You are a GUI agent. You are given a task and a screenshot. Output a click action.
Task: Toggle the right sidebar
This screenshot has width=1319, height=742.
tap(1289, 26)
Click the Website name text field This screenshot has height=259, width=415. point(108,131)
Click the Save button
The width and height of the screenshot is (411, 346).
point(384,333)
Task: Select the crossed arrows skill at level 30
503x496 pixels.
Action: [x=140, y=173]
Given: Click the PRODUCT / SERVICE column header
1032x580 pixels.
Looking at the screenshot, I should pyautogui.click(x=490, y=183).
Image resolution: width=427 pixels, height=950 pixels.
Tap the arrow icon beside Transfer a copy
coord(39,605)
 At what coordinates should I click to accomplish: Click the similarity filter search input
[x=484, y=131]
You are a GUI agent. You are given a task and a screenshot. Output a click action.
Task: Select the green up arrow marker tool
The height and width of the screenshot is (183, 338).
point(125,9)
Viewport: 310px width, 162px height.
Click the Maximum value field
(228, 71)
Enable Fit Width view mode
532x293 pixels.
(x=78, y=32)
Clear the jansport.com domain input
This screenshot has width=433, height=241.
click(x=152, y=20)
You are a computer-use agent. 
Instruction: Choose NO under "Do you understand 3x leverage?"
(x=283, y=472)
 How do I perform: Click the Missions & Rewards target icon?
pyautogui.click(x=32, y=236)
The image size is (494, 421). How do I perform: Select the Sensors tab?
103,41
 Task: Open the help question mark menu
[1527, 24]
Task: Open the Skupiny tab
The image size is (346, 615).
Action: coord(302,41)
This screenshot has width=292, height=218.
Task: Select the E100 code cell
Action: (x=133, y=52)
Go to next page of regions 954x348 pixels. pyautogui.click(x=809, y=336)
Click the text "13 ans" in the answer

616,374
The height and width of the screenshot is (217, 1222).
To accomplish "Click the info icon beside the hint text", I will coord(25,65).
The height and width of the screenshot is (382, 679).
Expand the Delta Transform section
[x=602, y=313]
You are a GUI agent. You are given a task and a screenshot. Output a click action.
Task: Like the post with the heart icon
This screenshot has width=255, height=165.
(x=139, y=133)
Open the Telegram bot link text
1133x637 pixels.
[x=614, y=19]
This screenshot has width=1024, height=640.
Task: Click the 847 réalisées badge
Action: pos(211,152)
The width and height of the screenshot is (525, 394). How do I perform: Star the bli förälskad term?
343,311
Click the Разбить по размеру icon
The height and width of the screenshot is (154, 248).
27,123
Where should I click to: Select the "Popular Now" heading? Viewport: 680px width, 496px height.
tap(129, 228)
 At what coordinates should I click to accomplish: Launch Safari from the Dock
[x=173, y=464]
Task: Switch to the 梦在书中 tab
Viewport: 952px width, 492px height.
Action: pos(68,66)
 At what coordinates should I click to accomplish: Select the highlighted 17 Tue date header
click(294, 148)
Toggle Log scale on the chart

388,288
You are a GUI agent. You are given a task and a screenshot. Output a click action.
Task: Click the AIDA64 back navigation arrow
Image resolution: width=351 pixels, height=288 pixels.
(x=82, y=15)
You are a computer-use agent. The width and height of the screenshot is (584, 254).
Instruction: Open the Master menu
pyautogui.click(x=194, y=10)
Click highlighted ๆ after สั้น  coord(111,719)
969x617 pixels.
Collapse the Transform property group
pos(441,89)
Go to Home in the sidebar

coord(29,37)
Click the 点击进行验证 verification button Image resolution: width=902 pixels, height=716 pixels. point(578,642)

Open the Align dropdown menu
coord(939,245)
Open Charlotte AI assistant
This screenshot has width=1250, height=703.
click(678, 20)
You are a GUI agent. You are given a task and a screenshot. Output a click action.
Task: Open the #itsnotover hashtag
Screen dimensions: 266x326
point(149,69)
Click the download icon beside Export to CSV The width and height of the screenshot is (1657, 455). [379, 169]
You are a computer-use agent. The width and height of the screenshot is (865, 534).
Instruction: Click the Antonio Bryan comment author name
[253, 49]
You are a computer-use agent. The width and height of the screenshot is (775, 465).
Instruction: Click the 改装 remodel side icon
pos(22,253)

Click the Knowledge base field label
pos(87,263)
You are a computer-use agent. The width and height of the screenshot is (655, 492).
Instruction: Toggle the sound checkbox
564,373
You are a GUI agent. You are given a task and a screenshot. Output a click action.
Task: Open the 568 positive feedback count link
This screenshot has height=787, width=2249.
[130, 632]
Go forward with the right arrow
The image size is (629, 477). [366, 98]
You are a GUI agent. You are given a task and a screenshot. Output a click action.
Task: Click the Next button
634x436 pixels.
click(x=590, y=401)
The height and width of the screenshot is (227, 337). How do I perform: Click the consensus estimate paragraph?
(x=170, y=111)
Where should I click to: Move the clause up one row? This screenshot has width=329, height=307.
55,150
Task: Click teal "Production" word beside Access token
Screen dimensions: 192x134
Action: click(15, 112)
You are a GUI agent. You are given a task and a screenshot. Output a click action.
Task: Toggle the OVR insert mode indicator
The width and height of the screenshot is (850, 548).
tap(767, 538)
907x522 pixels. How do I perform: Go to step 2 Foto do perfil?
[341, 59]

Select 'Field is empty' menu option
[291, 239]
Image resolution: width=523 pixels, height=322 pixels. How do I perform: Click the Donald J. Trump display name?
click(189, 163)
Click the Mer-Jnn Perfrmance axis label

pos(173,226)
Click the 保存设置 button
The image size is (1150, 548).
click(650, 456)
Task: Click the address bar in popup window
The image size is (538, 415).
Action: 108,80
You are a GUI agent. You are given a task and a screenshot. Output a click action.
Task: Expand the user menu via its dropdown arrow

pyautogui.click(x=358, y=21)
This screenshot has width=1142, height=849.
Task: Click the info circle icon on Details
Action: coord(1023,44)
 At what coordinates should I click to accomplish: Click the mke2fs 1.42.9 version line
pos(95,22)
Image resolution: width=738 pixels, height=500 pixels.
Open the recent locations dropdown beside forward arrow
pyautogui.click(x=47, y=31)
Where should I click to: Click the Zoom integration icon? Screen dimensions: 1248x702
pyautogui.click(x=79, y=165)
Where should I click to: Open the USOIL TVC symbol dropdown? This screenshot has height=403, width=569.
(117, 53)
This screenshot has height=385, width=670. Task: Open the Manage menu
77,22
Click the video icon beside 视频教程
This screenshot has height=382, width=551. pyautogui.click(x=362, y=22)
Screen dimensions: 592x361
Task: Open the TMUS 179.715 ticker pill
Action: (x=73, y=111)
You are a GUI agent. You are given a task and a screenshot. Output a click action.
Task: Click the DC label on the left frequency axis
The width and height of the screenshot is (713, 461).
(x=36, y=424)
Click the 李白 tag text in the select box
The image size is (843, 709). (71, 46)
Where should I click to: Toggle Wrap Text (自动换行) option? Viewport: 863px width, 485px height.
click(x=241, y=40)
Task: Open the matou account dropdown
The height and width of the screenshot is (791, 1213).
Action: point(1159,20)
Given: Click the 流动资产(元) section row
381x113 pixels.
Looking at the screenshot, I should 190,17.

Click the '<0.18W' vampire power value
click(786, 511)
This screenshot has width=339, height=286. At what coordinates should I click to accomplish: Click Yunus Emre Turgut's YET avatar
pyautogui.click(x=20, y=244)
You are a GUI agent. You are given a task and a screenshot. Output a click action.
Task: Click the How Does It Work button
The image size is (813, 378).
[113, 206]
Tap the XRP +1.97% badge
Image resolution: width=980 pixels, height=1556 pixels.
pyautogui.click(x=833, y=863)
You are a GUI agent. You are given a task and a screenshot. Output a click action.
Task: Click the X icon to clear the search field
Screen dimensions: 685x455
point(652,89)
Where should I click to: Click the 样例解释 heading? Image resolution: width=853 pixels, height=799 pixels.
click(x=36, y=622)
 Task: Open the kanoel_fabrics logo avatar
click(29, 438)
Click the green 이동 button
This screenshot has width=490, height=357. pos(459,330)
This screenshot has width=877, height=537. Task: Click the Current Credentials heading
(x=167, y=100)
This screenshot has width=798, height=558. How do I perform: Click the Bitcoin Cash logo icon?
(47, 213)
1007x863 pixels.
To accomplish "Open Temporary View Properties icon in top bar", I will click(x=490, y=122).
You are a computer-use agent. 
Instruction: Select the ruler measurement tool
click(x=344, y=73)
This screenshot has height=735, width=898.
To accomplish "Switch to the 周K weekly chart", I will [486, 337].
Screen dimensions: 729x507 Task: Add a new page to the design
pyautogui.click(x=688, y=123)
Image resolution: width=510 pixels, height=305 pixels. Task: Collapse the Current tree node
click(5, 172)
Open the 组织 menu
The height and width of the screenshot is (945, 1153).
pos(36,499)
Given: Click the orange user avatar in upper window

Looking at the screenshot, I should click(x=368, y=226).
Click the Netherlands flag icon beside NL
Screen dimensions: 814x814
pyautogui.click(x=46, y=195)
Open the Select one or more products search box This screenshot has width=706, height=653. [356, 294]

= = = = = = =

Exercise details
Rewrite the entries starting at the line containing "Task: Switch to the 梦在书中 tab" and stopping after the line containing "Click highlighted ๆ", changing "Log scale" to "Linear scale" and leaving everything else as it stands.

Full solution
Task: Switch to the 梦在书中 tab
Viewport: 952px width, 492px height.
Action: pos(68,66)
 At what coordinates should I click to accomplish: Select the highlighted 17 Tue date header
click(294, 148)
Toggle Linear scale on the chart

388,288
You are a GUI agent. You are given a task and a screenshot. Output a click action.
Task: Click the AIDA64 back navigation arrow
Image resolution: width=351 pixels, height=288 pixels.
(x=82, y=15)
You are a computer-use agent. The width and height of the screenshot is (584, 254).
Instruction: Open the Master menu
pyautogui.click(x=194, y=10)
Click highlighted ๆ after สั้น  coord(111,719)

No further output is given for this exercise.